EXTRACTED RECORDS:
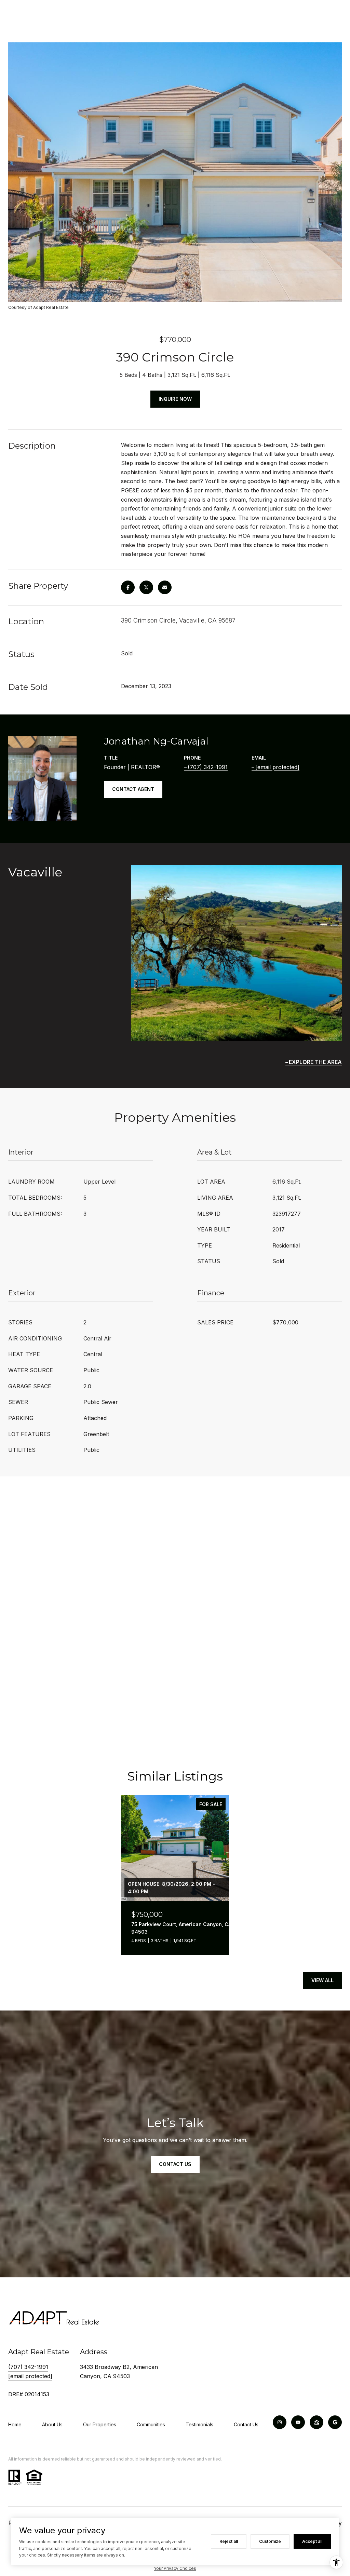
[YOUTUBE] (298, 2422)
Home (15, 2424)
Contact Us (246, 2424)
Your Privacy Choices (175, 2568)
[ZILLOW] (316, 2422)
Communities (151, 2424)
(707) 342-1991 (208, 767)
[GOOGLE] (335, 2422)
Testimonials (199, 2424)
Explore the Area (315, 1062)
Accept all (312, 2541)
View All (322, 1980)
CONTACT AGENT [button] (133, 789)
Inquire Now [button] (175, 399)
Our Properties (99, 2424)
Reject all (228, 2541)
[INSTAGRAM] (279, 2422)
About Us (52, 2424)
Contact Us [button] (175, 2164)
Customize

EXERCISE OBJECTIVE: Print out the complete listing above exactly, dropping each image.

ANSWER FOR THE TASK:
[YOUTUBE] (298, 2422)
Home (15, 2424)
Contact Us (246, 2424)
Your Privacy Choices (175, 2568)
[ZILLOW] (316, 2422)
Communities (151, 2424)
(707) 342-1991 (208, 767)
[GOOGLE] (335, 2422)
Testimonials (199, 2424)
Explore the Area (315, 1062)
Accept all (312, 2541)
View All (322, 1980)
CONTACT AGENT [button] (133, 789)
Inquire Now [button] (175, 399)
Our Properties (99, 2424)
Reject all (228, 2541)
[INSTAGRAM] (279, 2422)
About Us (52, 2424)
Contact Us [button] (175, 2164)
Customize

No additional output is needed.